Jon Chesto of the Gatehouse News Service in Massachusetts provides a fascinating peek at the incestuous relationship between the Massachusetts political establishment and local union bosses. As we have seen with members of the House of Representatives and even presidential nominee Barack Obama, politicians are using the card check system to pressure companies to unionize and force workers into joining a union without a secret ballot election.
In Massachusetts, according to Mr. Chesto:
Everyone who does business in Boston knows that if you want to build a commercial project of any size in the city, you’ve got to go through the Menino administration and its Boston Redevelopment Authority.
But if the claims made by operators of the Courtyard by Marriott in Dorchester are true, you may have to get a union’s approval as well.

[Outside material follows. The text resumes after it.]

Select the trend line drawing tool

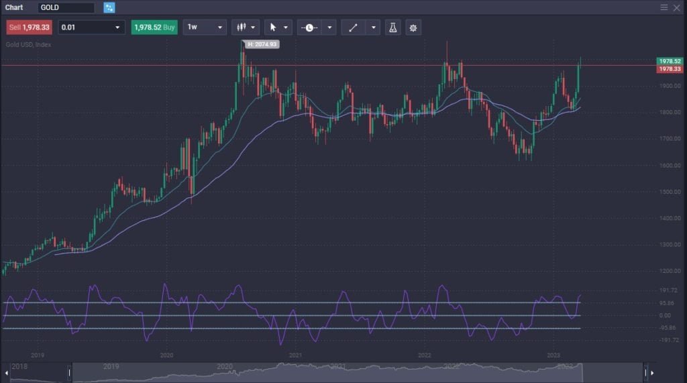[354, 28]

According to a lawsuit that has been filed, the Jiten Hotel Management Firm was trying to get approval to build a hotel but they could not get the attention of the Boston Development Authority. A Jiten vice president, working with then-Brockton Mayor Jack Yunits, lined up a meeting with Boston Mayor Tom Menino in Brockton to discuss the problem.
At the meeting, according to the suit, Menino said the hotel operators would need to sign a card-check agreement with Local 26 to ensure the hotel’s work force would be unionized.

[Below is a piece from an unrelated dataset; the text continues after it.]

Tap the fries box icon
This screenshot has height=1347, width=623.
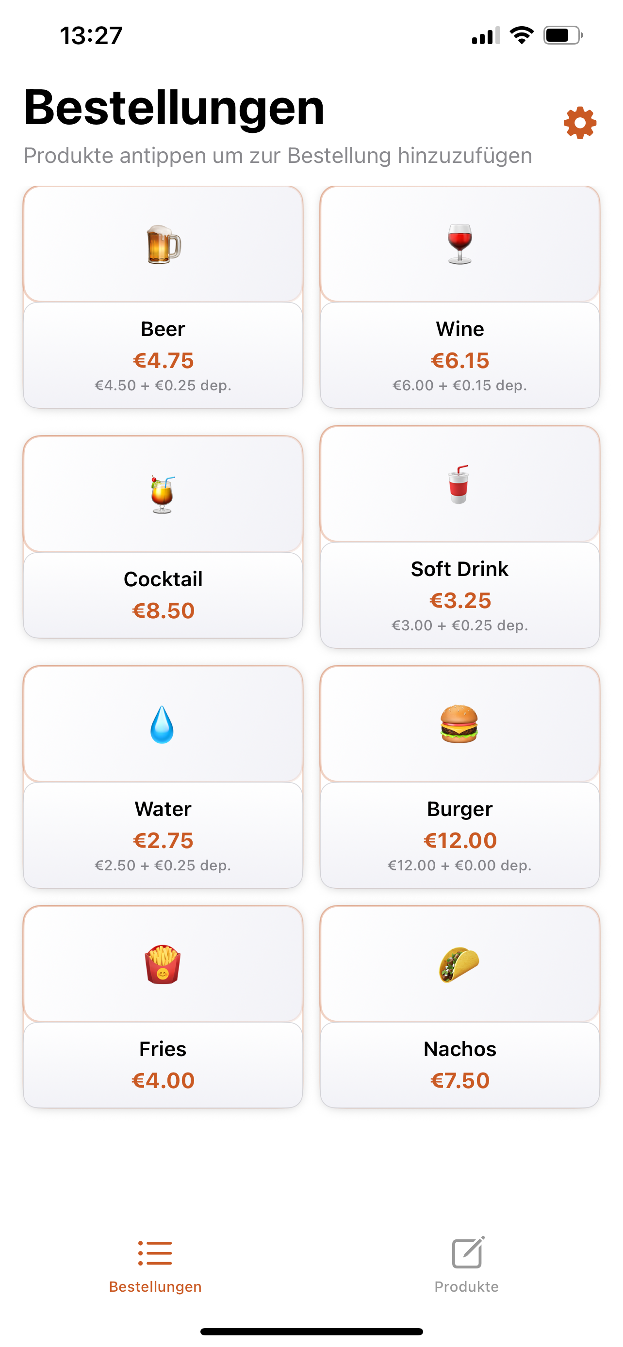[x=163, y=964]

Such an agreement allows a union to be recognized as long as it collects authorization cards from the majority of affected workers. Approve the agreement, the suit says Jiten was told, and the hotel is a go. Jiten had already plowed $3 million into the project, so Jiten president Nayan Patel signed the agreement. The next day, the BRA approved the hotel.
So let’s be clear — in order to get jobs created in Boston you must grease the palms of the union who in turn grease the palms of the politicians. It’s a vicious cycle that harms taxpayers and workers.